- Born: 14 January 1971 (age 55) Copenhagen
- Education: Danish School of Media and Journalism
- Awards: World Press Photo of the Year 2002 Cavling Prize 2009

= Erik Refner =

Danish photographer

Erik Refner (born 14 January 1971) is a Danish photographer and former pentathlete, soldier, and model.

He is best known for winning the World Press Photo of the Year award in 2002 as a student. He also won the Cavling Prize in 2009.

== Early life ==
Refner was born on the 14th January 1971 in Copenhagen and grew up in the north of the city. As a teenager he travelled internationally, including living for three months in an Israeli kibbutz.

== Adult life ==
In the 1990s, Refner was a sergeant in the Royal Danish army after which he spent one year as part of the Danish pentathlon team. He then worked as a model for seven years, before switching to photography after one of the photographers he was working with needed an assistant.

He won the World Press Photo of the Year in 2002, while studying at the Danish School of Media and Journalism, which he attended from 1998 to 2002. His winning photograph was of the burial of a young Afghan boy in Pakistan, whose family had fled to Jalozai to escape violence in their home country.

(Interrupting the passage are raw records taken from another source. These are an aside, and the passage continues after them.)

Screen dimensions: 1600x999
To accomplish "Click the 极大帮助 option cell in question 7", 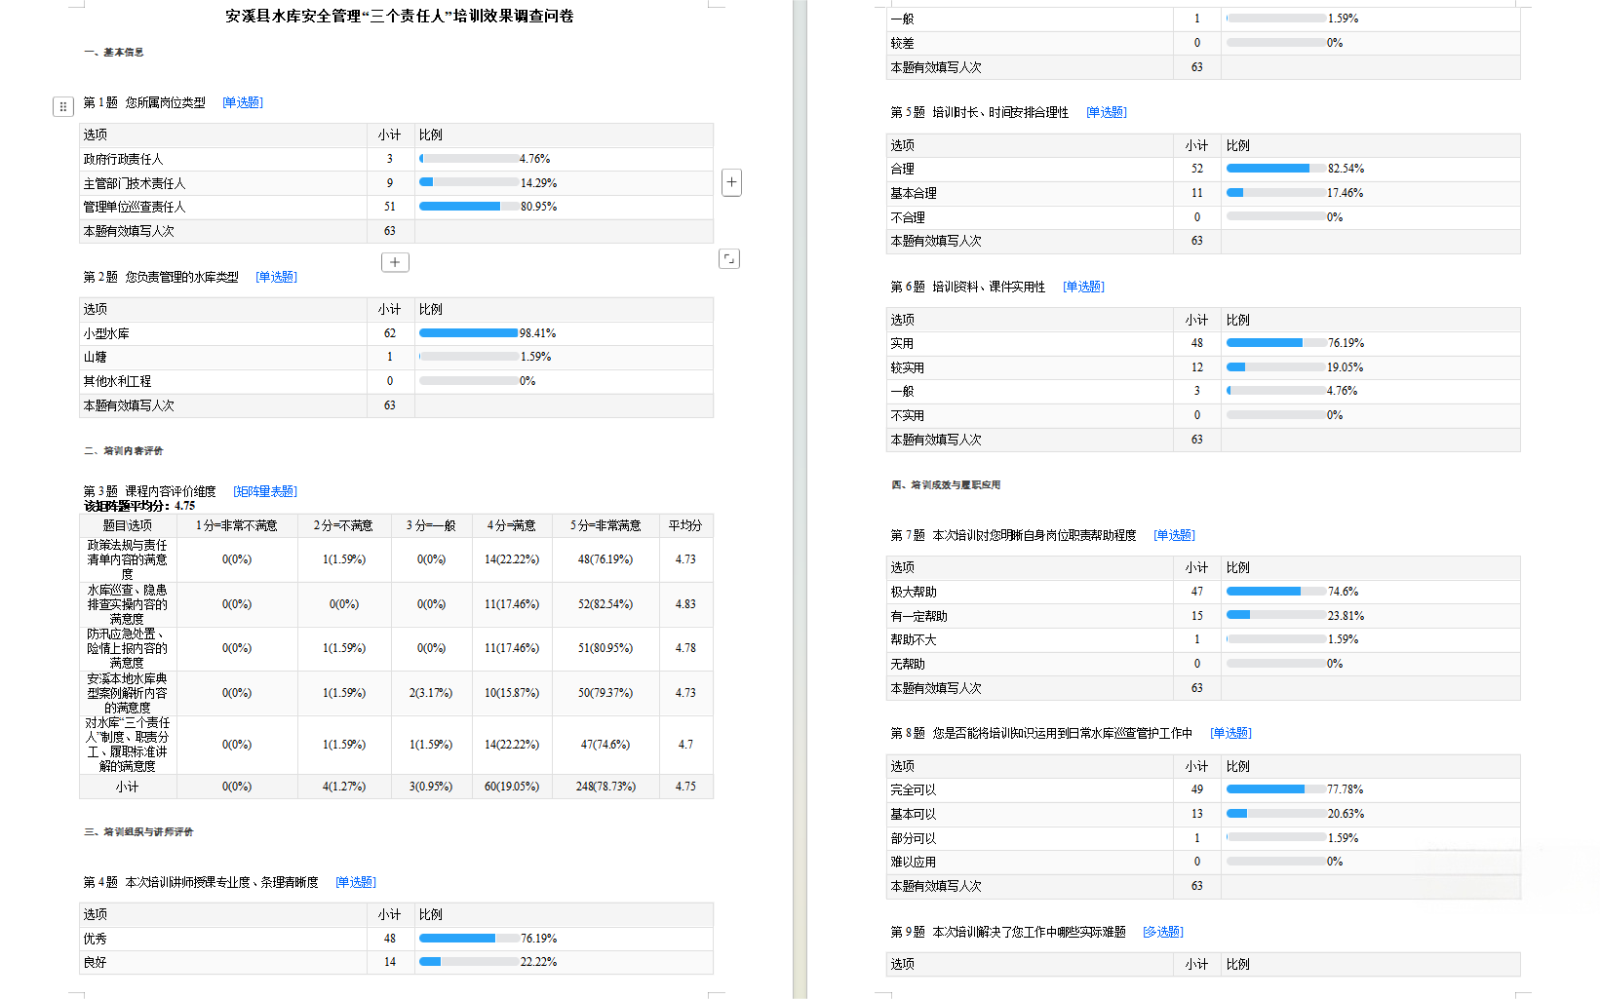I will pyautogui.click(x=914, y=592).
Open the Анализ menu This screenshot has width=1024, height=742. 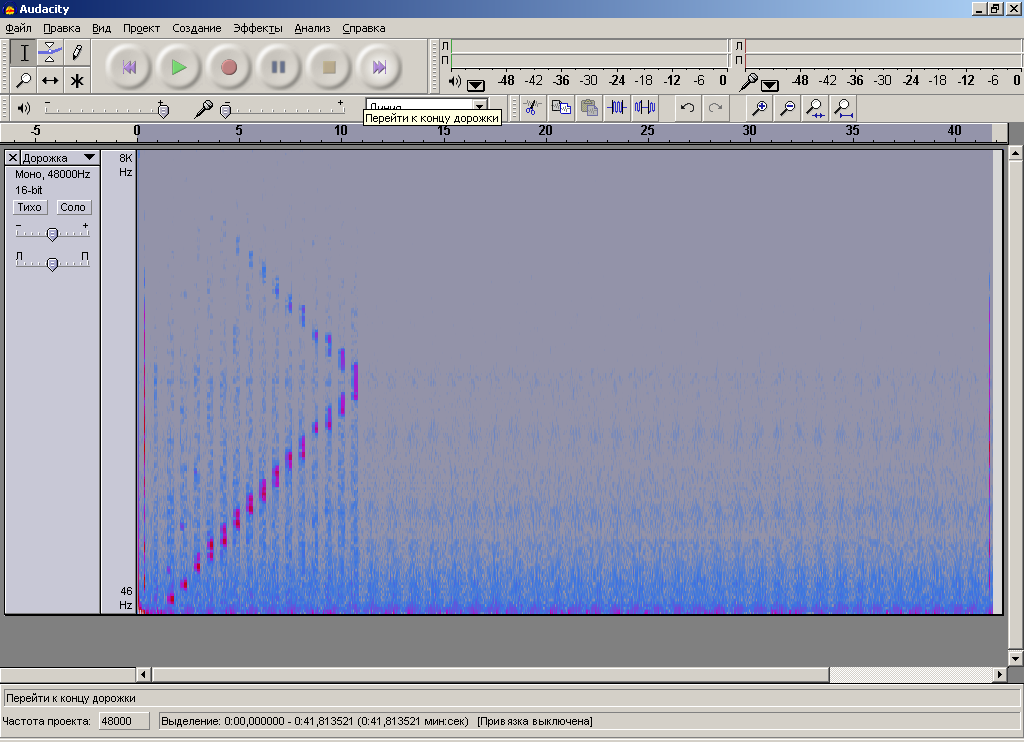pos(312,28)
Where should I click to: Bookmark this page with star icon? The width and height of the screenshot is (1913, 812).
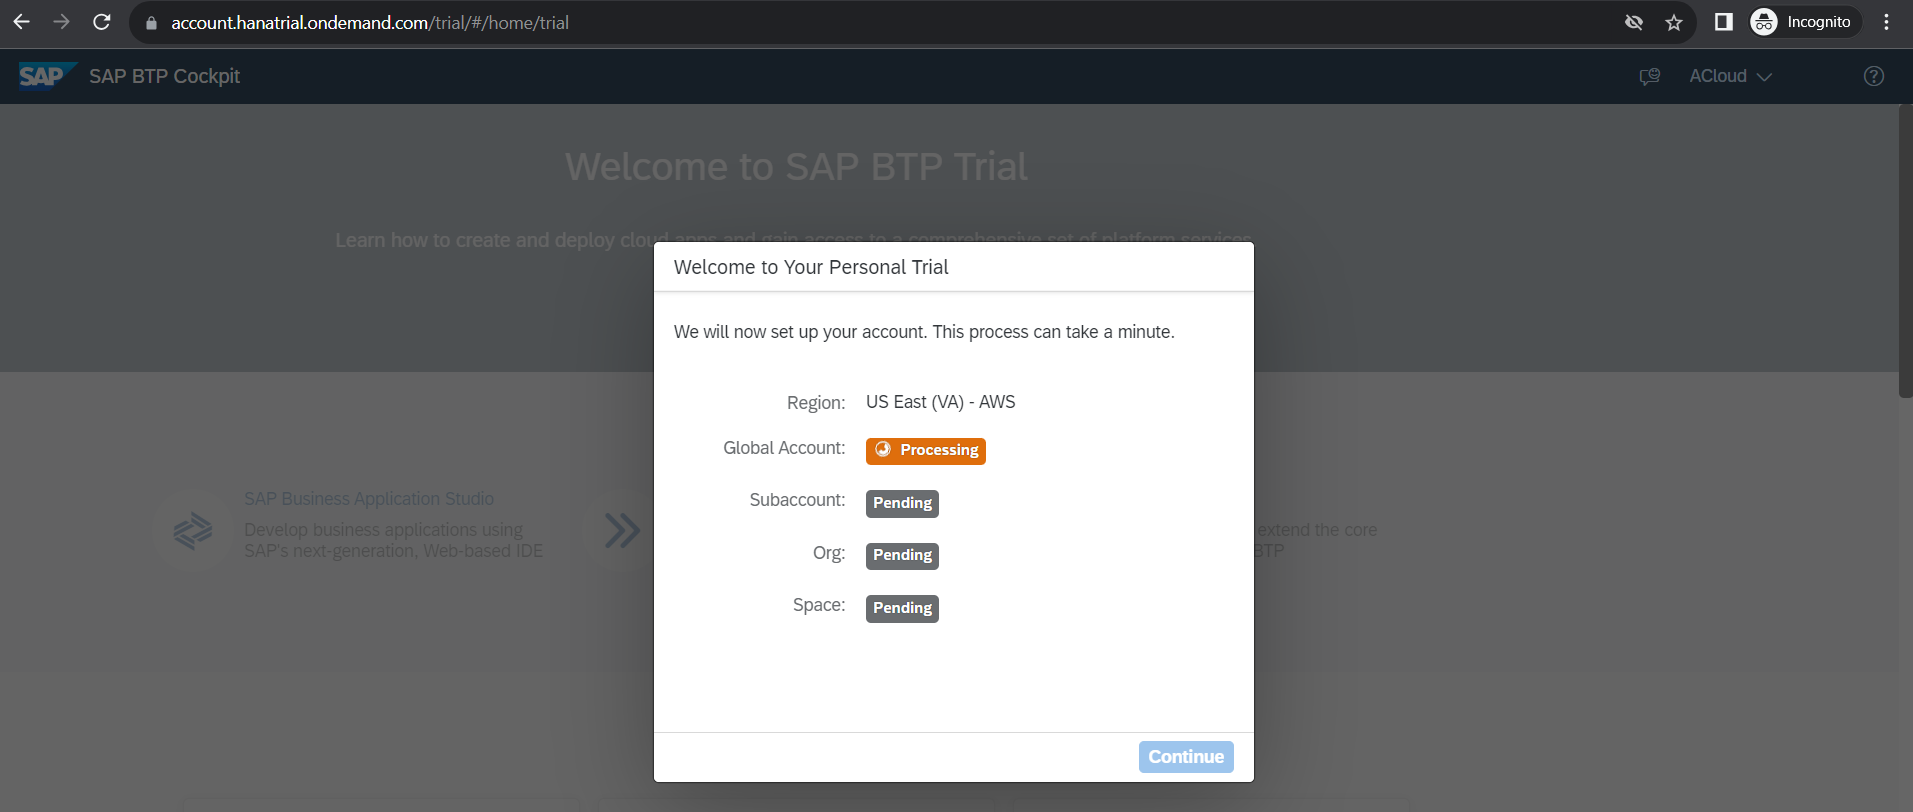click(x=1674, y=22)
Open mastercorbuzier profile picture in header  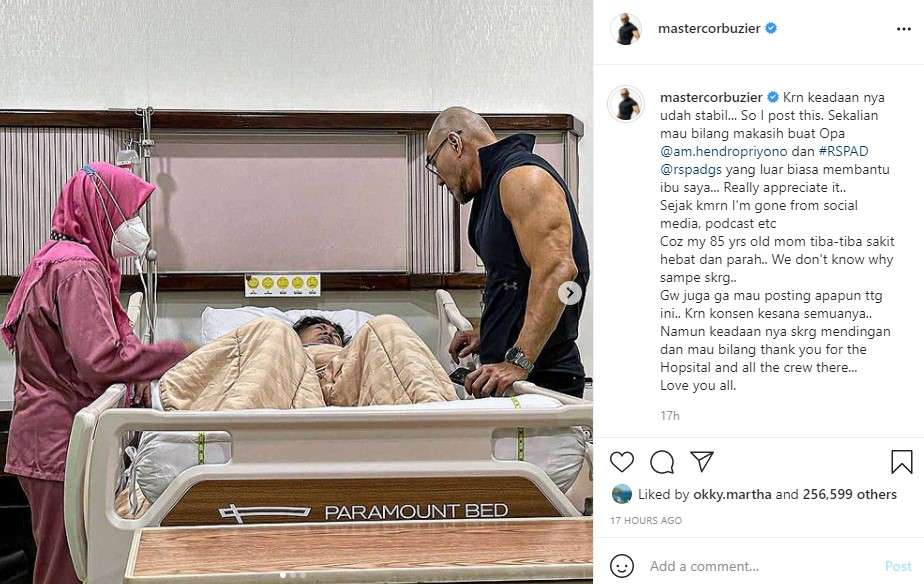(x=626, y=28)
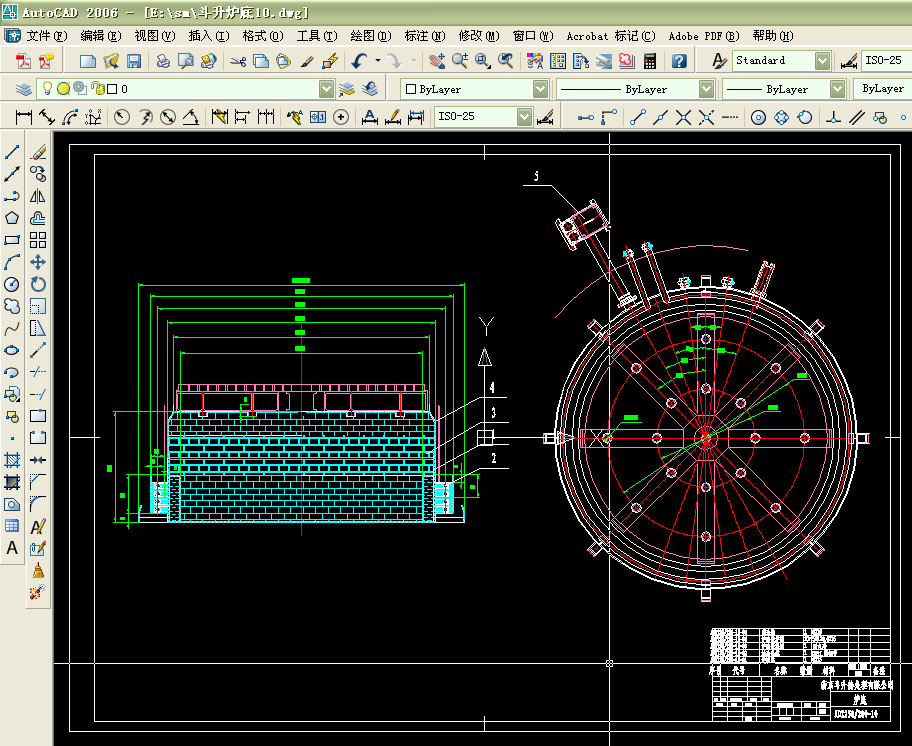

His early work was focussed on photography in conflict zones and took him to Afghanistan, Darfur, the Democratic Republic of the Congo, Palestine, and Iraq. He worked at the Berlingske newspaper for eleven years, and did commercial photography for Canon, Coca Cola, Maersk and Nike. He has been published in Elle, Esquire, Time, Newsweek, National Geographic, Phaidon, The New York Times, and Marie Claire. He won the Cavling Prize in 2009.